[START OF Given entries]
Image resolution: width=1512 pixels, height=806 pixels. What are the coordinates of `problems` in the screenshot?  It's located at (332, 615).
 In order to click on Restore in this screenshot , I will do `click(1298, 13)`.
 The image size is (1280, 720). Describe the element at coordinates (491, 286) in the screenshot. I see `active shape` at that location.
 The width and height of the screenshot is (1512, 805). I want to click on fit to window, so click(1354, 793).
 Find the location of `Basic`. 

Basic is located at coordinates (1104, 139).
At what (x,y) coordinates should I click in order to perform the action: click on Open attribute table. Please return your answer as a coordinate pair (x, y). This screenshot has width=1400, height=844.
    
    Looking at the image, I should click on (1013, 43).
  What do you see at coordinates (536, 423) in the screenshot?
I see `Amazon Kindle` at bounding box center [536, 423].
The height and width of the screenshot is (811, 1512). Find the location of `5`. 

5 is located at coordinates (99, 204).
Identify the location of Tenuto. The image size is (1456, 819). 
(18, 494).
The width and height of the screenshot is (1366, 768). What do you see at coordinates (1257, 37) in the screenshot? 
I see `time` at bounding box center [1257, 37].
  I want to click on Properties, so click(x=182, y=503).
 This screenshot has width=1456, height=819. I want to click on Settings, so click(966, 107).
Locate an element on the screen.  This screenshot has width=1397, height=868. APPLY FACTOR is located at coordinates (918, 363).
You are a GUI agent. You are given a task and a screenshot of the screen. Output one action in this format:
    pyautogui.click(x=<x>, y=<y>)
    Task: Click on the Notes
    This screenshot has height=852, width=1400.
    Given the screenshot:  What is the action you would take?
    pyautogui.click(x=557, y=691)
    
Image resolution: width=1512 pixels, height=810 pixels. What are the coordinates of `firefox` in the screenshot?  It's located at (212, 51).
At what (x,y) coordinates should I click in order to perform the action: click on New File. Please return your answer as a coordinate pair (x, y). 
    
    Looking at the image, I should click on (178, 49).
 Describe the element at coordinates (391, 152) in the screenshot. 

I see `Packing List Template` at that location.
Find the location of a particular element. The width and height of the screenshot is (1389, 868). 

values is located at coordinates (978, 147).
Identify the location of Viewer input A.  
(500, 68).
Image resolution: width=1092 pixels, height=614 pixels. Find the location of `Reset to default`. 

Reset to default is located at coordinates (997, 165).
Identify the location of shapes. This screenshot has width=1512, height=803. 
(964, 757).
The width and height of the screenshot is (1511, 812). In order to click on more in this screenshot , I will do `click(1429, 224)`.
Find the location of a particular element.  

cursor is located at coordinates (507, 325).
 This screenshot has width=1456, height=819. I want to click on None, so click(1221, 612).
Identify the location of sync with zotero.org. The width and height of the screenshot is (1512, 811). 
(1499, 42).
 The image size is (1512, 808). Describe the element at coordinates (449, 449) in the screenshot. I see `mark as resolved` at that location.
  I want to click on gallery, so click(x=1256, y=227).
[END OF Given entries]
**Given request**. Which lines of the material above contain the word "your"? Gather each of them and copy it out in full.

**Problem solution**.
At what (x,y) coordinates should I click in order to perform the action: click on Open attribute table. Please return your answer as a coordinate pair (x, y). This screenshot has width=1400, height=844.
At what (x,y) coordinates should I click in order to perform the action: click on New File. Please return your answer as a coordinate pair (x, y). 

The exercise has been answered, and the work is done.